Trying to explain all of this to my friends who love to cook is like telling them you don't like the way their nose goes with the rest of their face. They take it so personally and can't imagine that anyone doesn't love spending the afternoon whipping up a creative masterpiece out of chicken thighs.

"But cooking is so relaxing," they reason. "Pour yourself a glass of wine, turn on some music, and make your family some damn chicken tetrazzini! It's fun!"

I like wine. I like music. Why can't we just leave it at that and open a nice can of tuna?

Over the years I've tried several times to force it — convince myself it WAS fun. This is evidenced by my sad little Pinterest recipe board and my husband coming home, opening the windows, and asking, "What's that smell?" Turning 40 last year, I sat down and made a list of priorities in my life. One of my bullet points was to do more things I like to do, and leave behind what I don't. Cooking fell on the latter list. It's just part of who I am. My friends know they're getting PB&J finger sandwiches when I show up to their parties.

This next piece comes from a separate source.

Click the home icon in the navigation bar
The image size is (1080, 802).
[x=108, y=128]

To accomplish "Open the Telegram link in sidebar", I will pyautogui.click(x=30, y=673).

"The ones from the bakery by your house. The STORE-BOUGHT ones, right?" she'll ask cautiously. "Is there any other kind?" I reply. And before you worry about my kids growing up to continue my legacy of serving their families chicken nuggets and olives for dinner, don't. Let's just say my mum finally got the eager proteges she's been praying for, times three.

Hannah Mayer is a nationally award-winning blogger, humour columnist and exponentially blessed wife and mother of three. She would trade everything for twelve uninterrupted hours in a room with Jon Hamm and two Ambien. You can find her on Facebook, Twitter or at her blog, sKIDmarks.
 

This story originally appeared on POPSUGAR Australia, read it here  and find more on Facebook.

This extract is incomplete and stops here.